> ЗАДАНИЕ ДЛЯ РАБОТЫ
Ответьте на вопросы по приведенному ниже отрывку.
1. Какую работу Делёза цитирует отрывок?
2. Когда и где родился Роберт Джеймс Фишер?
3. Куда Фишер уводит коня в третьей партии?

> ЦИТИРУЕМЫЙ ОТРЫВОК
-*-*-

Можно ли отожествлять шахматиста с художником? Начиная с какого момента из игры, из тренажёра стратегических навыков, шахматы превращаются в искусство? Композиция присутствует в шахматах с самого начала. А «Композиция есть эстетика, и все, что не является составным целым, не является и произведением искусства» (Делёз «Что такое философия?»). Но этого еще пока мало. Пока это всего лишь игра. Пока шахматист думает и еще не мыслит.
1943 год 9 марта – в Чикаго родился Роберт Джеймс Фишер. В 6 лет шахматы стали его «Я». То есть там, где у обычного американца и европейца находится «Я» (где-то между глубинами сознания и воображения с одной стороны, и внешним миром, с другой), у него происходит безостановочное движение фигур, смена тактик, выдумывание новых ходов. Это движение подгоняется паранойей. Любой великий шахматист – параноик, ведь во время игры ему надо предугадывать ходы противника, чтобы подготовить ответ. В чем заключается паранойя? В отталкивании от «Я» всего чужеродного, всего того, что, в случае Бобби Фишера, не касается игры в шахматы. Параноическое тело-без-органов, концепт Жиля Делёза и Феликса Гваттари, разрабатываемый ими в двухтомнике «Капитализм и шизофрения» – это виртуальное тело, выходящее за границы тела обычного. Оно протяженно, но не имеет определённых границ и может занимать целую комнату или даже площадь. Например, это может быть зал, где должен пройти матч между Фишером и Спасским. Всё, помимо арбитра, противника и шахматной доски, воспринимается как внешние раздражители, которые должны быть удалены из тела. В Рейкьявике 1972 это были камеры и зрители.Малейший шум, тихое жужжание работающей техники оборачивается отвлекающим зудом на теле-без-органов, и должны быть устранены.
И вот, переместившись в подсобное помещение, подальше от внешнего мира, игроки начинают третью партию. Фишер уводит коня на край доски – странный ход, ведь игра в центре. Нарушая централизацию, он увеличивает интенсивность тела-без-органов, особенностью которого является тяга к децентрализации. Параноическим телом-без-органов становятся, причем становление идёт с разной интенсивностью, где Полное Тело-Без-Органов – это безвозвратное падение в паранойю. Ход конем ошарашивает Спасского, выводит его из формы. Игра Фишера производит некий новый аффект. Дарит зрителю, начиная со Спасского и расходясь по массе всех следящих за игрой, некое новое ощущение, то есть становится произведением искусства.

-*-*-

Блок данных:
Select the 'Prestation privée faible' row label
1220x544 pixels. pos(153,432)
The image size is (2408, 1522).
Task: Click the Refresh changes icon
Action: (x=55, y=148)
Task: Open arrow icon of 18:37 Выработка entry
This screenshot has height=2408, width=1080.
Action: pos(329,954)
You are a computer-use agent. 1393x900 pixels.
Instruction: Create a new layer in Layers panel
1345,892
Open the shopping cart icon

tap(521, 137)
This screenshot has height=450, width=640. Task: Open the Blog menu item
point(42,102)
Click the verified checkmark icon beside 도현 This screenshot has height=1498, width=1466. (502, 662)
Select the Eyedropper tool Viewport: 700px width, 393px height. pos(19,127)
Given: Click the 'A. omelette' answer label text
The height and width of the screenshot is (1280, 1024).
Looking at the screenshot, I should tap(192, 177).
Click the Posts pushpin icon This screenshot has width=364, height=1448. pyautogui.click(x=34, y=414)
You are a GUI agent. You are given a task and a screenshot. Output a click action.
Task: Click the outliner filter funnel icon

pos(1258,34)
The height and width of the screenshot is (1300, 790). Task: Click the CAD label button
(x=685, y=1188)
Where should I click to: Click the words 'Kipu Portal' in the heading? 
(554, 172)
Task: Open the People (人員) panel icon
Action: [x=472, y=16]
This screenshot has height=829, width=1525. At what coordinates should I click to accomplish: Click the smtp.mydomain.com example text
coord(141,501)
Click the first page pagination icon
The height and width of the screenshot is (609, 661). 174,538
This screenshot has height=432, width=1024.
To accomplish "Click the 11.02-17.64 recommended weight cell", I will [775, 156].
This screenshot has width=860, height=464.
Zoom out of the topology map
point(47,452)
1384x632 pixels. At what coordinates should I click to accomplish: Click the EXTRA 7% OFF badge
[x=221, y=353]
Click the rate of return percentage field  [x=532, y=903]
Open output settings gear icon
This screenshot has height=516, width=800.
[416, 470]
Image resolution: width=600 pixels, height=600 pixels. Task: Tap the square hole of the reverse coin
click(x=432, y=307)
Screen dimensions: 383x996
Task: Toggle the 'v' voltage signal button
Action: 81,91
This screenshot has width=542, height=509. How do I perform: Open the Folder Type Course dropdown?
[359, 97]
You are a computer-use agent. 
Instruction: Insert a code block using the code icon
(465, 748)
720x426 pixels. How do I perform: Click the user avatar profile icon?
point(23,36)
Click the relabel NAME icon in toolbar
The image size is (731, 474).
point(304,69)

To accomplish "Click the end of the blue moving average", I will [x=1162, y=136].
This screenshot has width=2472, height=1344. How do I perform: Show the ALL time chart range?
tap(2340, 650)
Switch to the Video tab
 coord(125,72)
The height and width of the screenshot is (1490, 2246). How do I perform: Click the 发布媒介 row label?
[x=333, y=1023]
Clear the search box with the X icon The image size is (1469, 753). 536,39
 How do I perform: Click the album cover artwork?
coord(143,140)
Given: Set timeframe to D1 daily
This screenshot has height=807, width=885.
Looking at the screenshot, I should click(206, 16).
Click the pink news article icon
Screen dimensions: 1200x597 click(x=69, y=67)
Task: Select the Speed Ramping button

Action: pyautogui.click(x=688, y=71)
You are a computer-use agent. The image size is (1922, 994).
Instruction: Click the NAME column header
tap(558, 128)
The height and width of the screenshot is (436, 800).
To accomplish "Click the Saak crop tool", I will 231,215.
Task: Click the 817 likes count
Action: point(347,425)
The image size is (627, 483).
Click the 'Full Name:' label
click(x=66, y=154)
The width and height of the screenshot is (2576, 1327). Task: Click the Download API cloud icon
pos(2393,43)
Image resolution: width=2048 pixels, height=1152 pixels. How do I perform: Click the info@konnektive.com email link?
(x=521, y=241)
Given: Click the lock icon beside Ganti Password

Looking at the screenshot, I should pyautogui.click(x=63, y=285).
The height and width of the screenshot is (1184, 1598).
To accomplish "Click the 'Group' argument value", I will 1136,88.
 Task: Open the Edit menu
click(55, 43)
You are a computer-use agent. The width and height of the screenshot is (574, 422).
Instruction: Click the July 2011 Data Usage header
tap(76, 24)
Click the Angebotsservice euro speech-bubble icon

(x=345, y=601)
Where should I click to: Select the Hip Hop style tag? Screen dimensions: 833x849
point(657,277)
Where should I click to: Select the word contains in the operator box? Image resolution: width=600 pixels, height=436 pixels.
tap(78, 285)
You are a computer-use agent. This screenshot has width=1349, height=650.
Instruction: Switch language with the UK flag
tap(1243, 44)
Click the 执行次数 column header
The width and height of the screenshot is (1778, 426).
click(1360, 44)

-*-*-

> ВЫПОЛНЕННОЕ ЗАДАНИЕ
1. «Что такое философия?»
2. 9 марта 1943 года, в Чикаго.
3. На край доски.